Le groupe GDR (communistes et ultramarins) ne se rendra pas non plus à l’invitation de la ministre des comptes publics, Amélie de Montchalin, et du ministre de l’économie, Roland Lescure, avait annoncé mardi matin son président, Stéphane Peu. Les députés GDR ne souhaitent pas « créer l’illusion qu’il y aurait dans [leur] groupe, ne serait-ce que la plus petite espérance de [les] voir [s’]abstenir ou encore moins voter pour [ce] budget », a-t-il souligné lors de la conférence de presse de son groupe.

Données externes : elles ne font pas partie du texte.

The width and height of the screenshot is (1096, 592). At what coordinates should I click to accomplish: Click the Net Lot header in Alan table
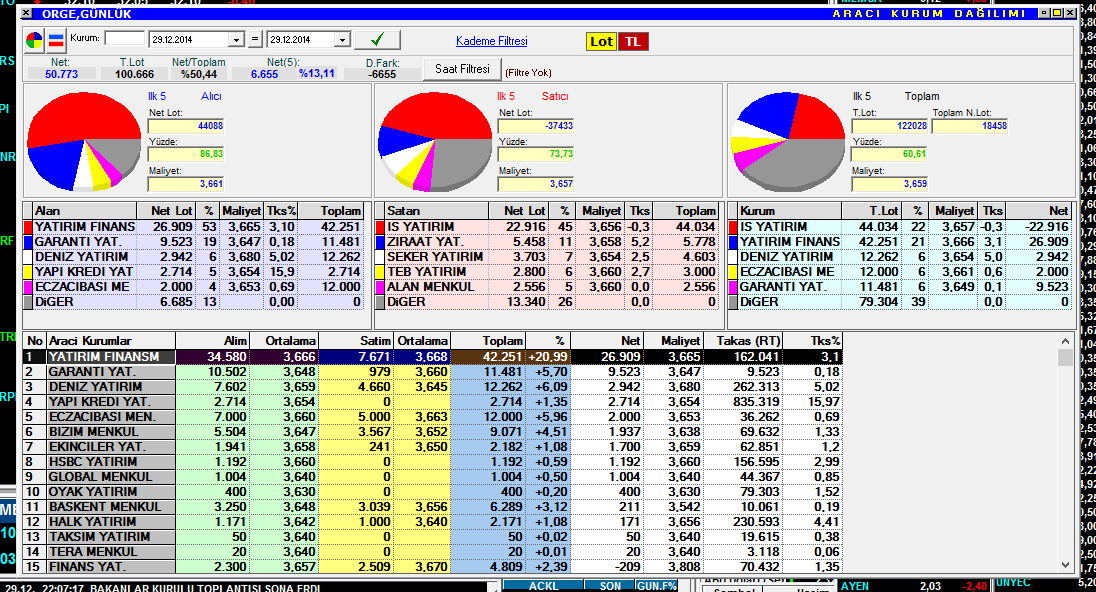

Retour du PLF devant l’Assemblée nationale
Bercy avait annoncé lundi avoir invité les représentants des groupes parlementaires de l’Assemblée, hors La France insoumise et le Rassemblement national, pour une réunion de travail destinée à tenter de lever « les principaux points de blocage identifiés lors de la commission mixte paritaire » du 19 décembre. Ce conclave réunissant sept sénateurs et sept députés s’est soldé par un échec, les représentants des deux chambres actant rapidement l’impossibilité d’un accord.
Le projet de loi de finances est donc de retour à l’Assemblée pour une nouvelle lecture. La commission des finances en débattra jeudi et vendredi, avant que le texte n’arrive dans l’Hémicycle à partir du 13 janvier, théoriquement jusqu’au 23 janvier.
Seul des groupes de gauche à se rendre à l’invitation des ministres, le Parti socialiste (PS) a rappelé mardi ses exigences en matière de justice fiscale, de pouvoir d’achat, de défense des services publics et de transition écologique. Le PS souhaite une hausse de neuf milliards d’euros des recettes, pour augmenter d’autant les dépenses, a affirmé le député Romain Eskenazi lors de la conférence de presse de son groupe.
Interrogé sur l’utilisation éventuelle par le premier ministre de l’article 49 alinéa 3 de la Constitution pour pallier l’absence de majorité à l’Assemblée, M. Eskenazi a affirmé que le PS n’avait « pas de position de principe sur le 49.3 », appelant dans ce cas à la négociation d’un « pacte de non-censure » comme cela avait été fait au début de 2025 avec l’ancien premier ministre, François Bayrou.